Edible beans in particular are a tricky crop for “field aftercare” as there is very little residue left over, and harvest requires undercutting, increasing the potential for soil wind erosion.

Scott Gillespie, agronomist at Plants Dig Soil Consulting, joins Kara Oosterhuis in the field to discuss cover cropping options after pulse crops in Western Canada for this Pulse School episode.

“The best option is going to be using fall rye, because it can germinate in almost anything, in any temperature, and even grow in snow,” says Gillespie. “The biggest drawback to the fall rye is managing it the following spring — it can do too good of a job in some cases, and cause a big mat of roots that are hard to kill in the spring unless you have a plan in place.”

Prior to, or at harvest is the time to start thinking about a cover crop and to have that termination plan in place. Harvest time is busy, of course, but cover cropping will require forethought and commitment.

“Having a plan, and being committed to it, is the most important thing, and having the machinery and seed in place is critical,” says Gillespie.

If the equipment allows, some cover crops could be planted between bean swaths, Gillespie suggests, adding that any little bit of growth will help prevent erosion, even while swaths are drying.

In terms of planting date and chances of frost, winter wheat is probably the least hardy, says Gillespie, followed by winter triticale, then fall rye.

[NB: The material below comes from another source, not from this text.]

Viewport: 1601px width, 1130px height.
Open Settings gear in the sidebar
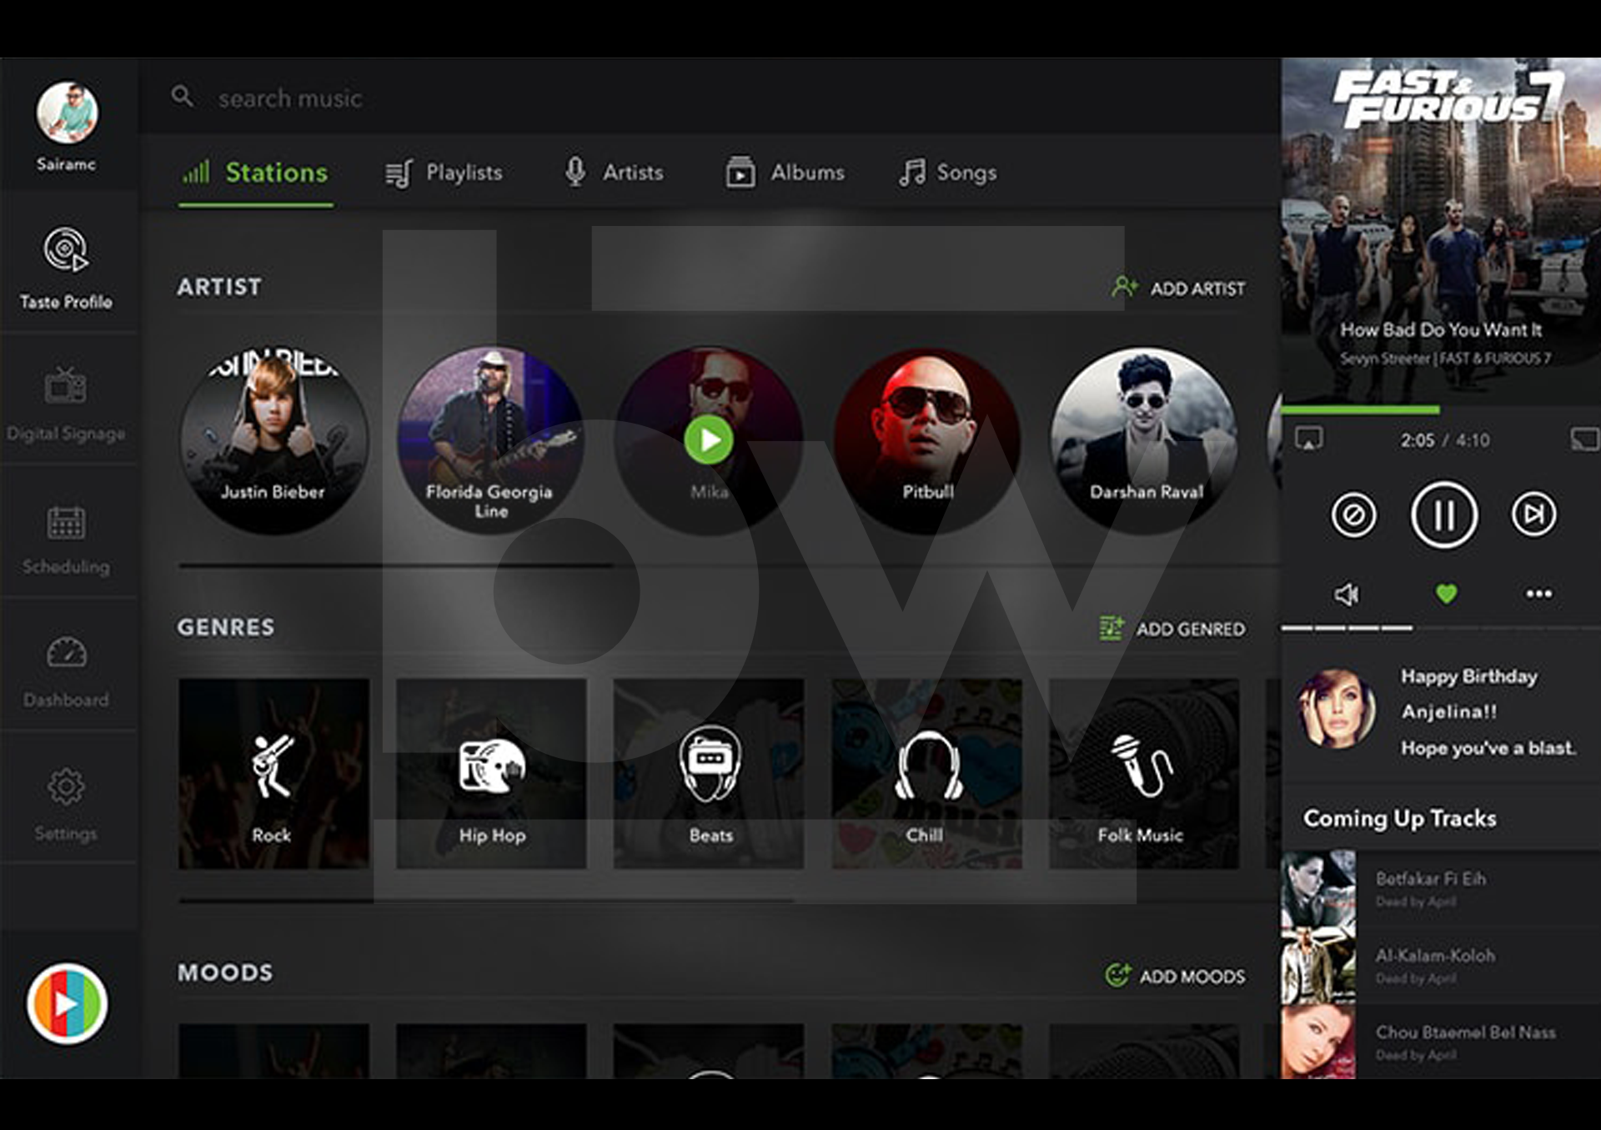click(x=66, y=786)
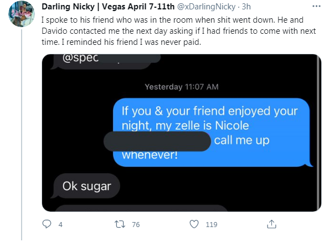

However, a big consideration for dryland operations is that cover crops will require quite a bit of moisture, so Gillespie suggests a spring crop that is quick to germinate like barley, oats, or wheat.

Another main message Gillespie wants farmers to consider is that cover cropping doesn’t have to happen every year, and “it doesn’t necessarily have to be the entire field,” he adds. Cover crops can be targeted to a field’s worst areas like sandy spots of hilltops.